## WHAT THE EXERCISE ASKS
Within the listing below, how many lines feature the word "calendar"? Reply with only that number.

[Start of section]

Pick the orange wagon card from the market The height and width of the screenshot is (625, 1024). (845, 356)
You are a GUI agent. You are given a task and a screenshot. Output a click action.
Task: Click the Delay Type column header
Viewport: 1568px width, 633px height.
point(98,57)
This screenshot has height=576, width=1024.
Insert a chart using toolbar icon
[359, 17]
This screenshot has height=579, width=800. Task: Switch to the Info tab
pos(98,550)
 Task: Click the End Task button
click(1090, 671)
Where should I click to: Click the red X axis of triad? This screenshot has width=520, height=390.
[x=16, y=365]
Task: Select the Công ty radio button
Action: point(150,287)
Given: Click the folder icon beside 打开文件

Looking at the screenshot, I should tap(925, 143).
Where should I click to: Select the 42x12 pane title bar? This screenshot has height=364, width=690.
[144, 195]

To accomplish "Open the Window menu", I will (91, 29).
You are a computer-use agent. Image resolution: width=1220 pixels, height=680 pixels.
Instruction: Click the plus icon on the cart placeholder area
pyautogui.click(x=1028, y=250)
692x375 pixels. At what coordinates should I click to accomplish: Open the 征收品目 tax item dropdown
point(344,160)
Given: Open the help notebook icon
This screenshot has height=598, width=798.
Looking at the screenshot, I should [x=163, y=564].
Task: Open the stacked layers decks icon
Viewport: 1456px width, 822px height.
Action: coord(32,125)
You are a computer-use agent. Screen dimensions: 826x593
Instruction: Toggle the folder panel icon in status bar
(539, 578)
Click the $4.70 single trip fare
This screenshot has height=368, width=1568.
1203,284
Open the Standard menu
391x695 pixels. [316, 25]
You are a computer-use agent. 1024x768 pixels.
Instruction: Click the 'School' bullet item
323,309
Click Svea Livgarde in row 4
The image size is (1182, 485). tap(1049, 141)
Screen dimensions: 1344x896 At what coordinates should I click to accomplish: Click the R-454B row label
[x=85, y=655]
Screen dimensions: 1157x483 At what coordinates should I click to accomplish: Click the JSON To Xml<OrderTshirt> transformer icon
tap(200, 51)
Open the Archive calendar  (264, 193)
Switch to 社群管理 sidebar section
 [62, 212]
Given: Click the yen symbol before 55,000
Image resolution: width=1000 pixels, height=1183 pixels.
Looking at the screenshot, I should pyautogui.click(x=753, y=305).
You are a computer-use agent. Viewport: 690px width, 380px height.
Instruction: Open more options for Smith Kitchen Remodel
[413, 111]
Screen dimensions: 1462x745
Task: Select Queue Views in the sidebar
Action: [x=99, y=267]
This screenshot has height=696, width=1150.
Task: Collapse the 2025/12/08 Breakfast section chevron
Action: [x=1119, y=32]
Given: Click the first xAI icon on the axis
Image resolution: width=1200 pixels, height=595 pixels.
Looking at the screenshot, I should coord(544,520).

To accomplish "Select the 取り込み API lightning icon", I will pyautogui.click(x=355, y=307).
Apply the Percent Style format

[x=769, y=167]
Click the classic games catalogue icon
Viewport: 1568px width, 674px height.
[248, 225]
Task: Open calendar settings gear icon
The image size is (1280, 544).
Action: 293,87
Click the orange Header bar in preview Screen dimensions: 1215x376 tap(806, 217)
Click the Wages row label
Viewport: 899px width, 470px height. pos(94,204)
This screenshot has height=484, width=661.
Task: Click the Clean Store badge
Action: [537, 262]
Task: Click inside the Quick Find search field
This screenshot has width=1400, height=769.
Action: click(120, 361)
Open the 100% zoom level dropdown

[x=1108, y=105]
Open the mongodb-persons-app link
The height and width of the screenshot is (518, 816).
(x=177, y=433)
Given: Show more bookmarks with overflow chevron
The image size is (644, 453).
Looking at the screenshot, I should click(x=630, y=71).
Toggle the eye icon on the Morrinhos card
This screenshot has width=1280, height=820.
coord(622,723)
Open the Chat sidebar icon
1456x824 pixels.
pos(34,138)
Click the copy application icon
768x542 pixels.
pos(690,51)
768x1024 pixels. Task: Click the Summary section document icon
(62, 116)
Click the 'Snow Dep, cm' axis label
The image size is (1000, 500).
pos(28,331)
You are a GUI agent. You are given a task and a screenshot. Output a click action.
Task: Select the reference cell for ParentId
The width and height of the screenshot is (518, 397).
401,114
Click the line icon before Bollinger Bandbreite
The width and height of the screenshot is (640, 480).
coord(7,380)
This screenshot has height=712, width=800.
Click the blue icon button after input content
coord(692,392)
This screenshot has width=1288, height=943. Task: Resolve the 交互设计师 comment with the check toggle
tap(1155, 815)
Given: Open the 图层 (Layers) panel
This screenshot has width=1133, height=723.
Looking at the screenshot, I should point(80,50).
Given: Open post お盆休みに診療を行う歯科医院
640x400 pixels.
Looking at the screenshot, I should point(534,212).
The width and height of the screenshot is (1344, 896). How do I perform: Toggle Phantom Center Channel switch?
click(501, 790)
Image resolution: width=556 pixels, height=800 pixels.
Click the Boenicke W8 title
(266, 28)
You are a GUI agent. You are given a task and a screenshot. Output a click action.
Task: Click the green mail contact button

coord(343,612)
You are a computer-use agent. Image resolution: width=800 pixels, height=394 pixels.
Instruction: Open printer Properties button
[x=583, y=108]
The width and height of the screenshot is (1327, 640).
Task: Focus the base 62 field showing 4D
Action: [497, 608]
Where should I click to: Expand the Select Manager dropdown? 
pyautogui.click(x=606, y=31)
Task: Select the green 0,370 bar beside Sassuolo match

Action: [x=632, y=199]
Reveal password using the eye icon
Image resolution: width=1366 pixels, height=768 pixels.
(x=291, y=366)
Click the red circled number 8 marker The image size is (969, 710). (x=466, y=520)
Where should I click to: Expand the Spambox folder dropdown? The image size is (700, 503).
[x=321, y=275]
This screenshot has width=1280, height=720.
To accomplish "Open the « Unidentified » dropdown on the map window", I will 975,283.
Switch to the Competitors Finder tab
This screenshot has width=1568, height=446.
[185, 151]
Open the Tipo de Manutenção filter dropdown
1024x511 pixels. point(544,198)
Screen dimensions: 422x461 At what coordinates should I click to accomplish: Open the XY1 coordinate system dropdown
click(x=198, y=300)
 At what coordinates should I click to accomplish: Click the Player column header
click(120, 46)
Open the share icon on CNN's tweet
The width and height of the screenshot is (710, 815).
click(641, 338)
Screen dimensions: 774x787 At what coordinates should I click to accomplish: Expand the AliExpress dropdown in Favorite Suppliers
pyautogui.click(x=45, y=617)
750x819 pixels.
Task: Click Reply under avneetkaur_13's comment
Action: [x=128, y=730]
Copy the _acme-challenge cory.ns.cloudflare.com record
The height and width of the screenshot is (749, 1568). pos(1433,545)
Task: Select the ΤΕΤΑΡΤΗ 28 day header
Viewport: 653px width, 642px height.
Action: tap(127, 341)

[End of section]

## EXERCISE RESULT
2